Clinical Trial

Disease: Non-small Cell Lung Cancer, NSCLC, (NCT02793856)

Disease info:

Lung cancer is generally divided into two types: small cell lung cancer and non-small cell lung cancer, based on the size of the affected cells when viewed under a microscope. Non-small cell lung cancer accounts for 85 % of lung cancer, while small cell lung cancer accounts for the remaining 15 %.

Lung cancer may not cause signs or symptoms in its early stages. Some people with lung cancer have chest pain, frequent coughing, blood in the mucus, breathing problems, trouble swallowing or speaking, loss of appetite and weight loss, fatigue, or swelling in the face or neck. Additional symptoms can develop if the cancer spreads (metastasises) into other tissues.

Non-small cell lung cancer is divided into three main subtypes: adenocarcinoma, squamous cell carcinoma, and large cell lung carcinoma.

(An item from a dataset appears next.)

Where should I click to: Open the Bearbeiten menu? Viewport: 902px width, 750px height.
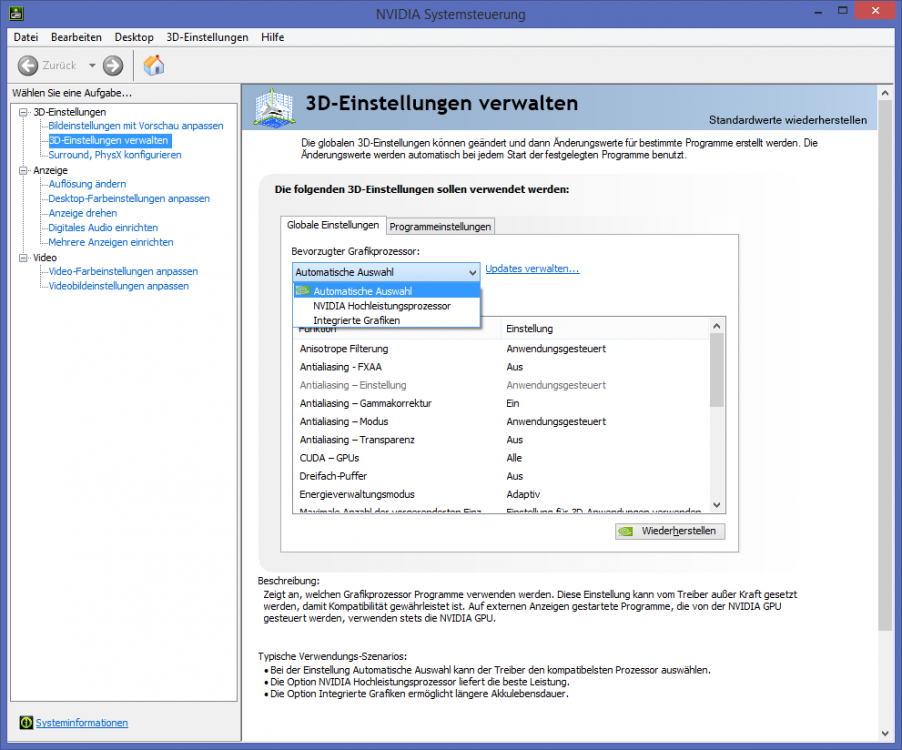click(76, 37)
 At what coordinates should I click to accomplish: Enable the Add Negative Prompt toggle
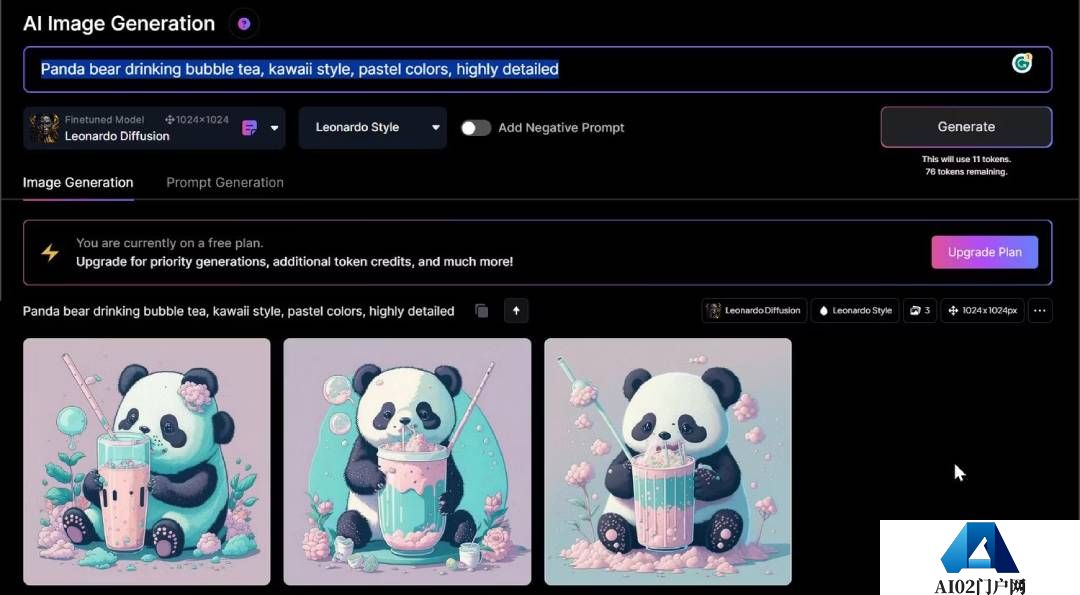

Adenocarcinoma arises from the cells that line the small air sacs located throughout the lungs. Squamous cell carcinoma arises from squamous cells that line the passages leading from the windpipe to the lungs (bronchi). Large cell carcinoma arises from epithelial cells that line the lungs. Large cell carcinoma encompasses non-small cell lung cancers that do not appear to be adenocarcinomas or squamous cell carcinomas. The 5-year survival rate for people with non-small cell lung cancer is usually between 11 and 17 %, but this can be lower or higher depending on the subtype and stage of the cancer.

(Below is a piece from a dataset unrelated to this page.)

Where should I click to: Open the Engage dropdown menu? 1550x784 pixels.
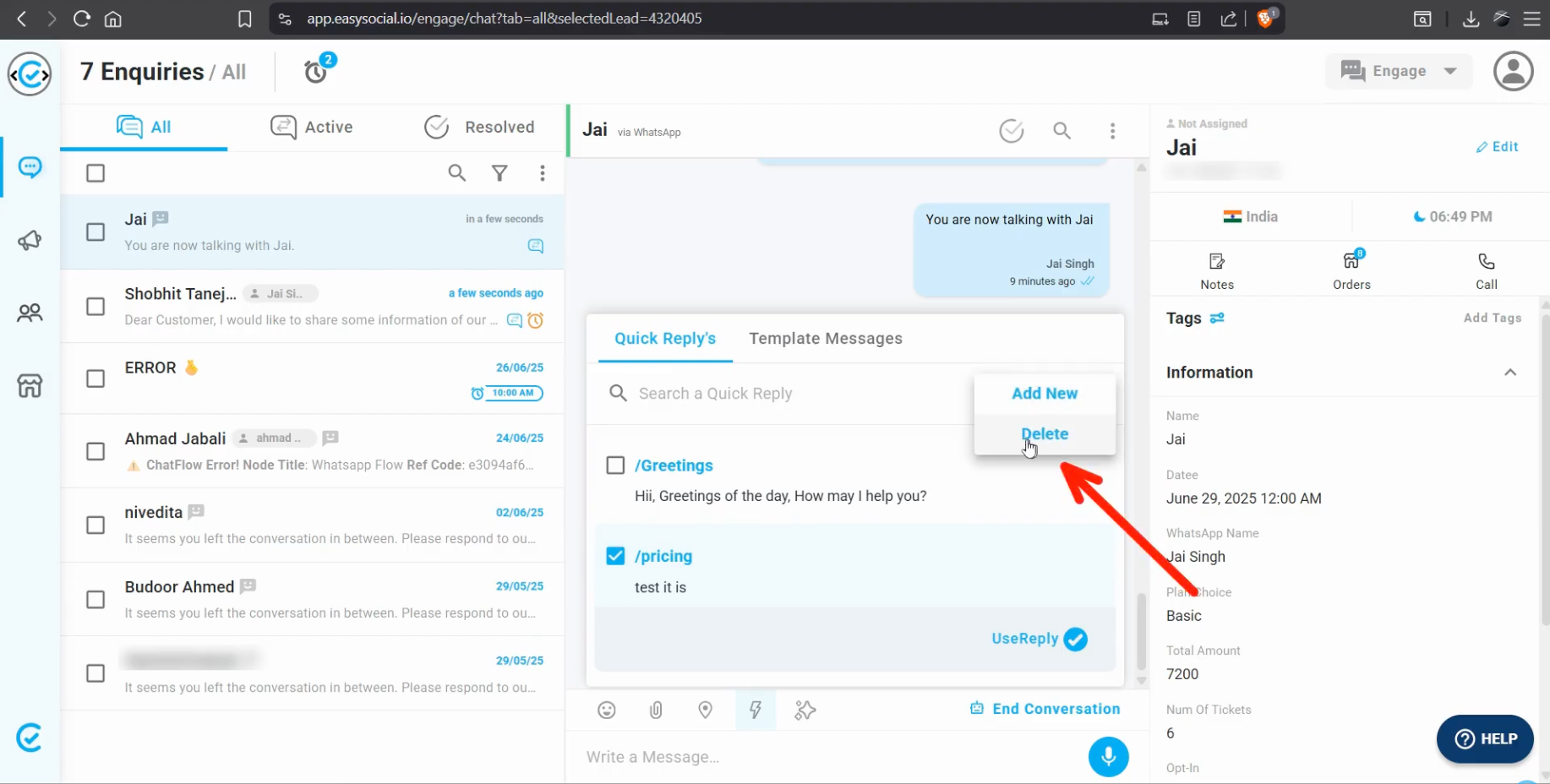click(x=1399, y=71)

Lung cancer is the second most common cancer in the United States. The American Cancer Society estimates approximately 238,340 new cases of lung cancer will be diagnosed in 2023.
Official title:
A Phase I Clinical Trial of PD-1 Knockout Engineered T Cells Treating Patients With Advanced Non-small Cell Lung Cancer

Principal Investigator: You Lu, MD Chair of Department of Thoracic Cancer Sichuan University


Chengdu MedGenCell, Co., Ltd.


China, Sichuan

West China Hospital, Sichuan University, Chengdu, Sichuan, China, 610041


Study start:
Aug. 26, 2016
12 participants
Gene editing method:
Type of edit:
Gene knock-out
Programmed cell death protein 1 (PDCD1 or PD-1)
Delivery method:
Electroporation - Ex-vivo
IND Enabling Pre-clinical
Phase I Safety
Phase II Safety and Dosing
Phase III Safety and Efficacy

Status: Completed


This is a dose-escalation study of ex-vivo knocked-out, expanded, and selected PD-1 knockout-T cells from autologous origin. Patients are assigned to 1 of 3 treatment groups to determine the maximal tolerant dose. After the lower number of cycles are considered tolerant, an arm of the next higher number of cycles will be open to next patients. Biomarkers and immunological markers are collected and analyzed as well.
Peripheral blood lymphocytes will be collected and Programmed cell death protein 1(PDCD1) gene will be knocked out by CRISPR-Cas9 in the laboratory (PD-1 Knockout T cells). The lymphocytes will be selected and expanded ex vivo and infused back into patients.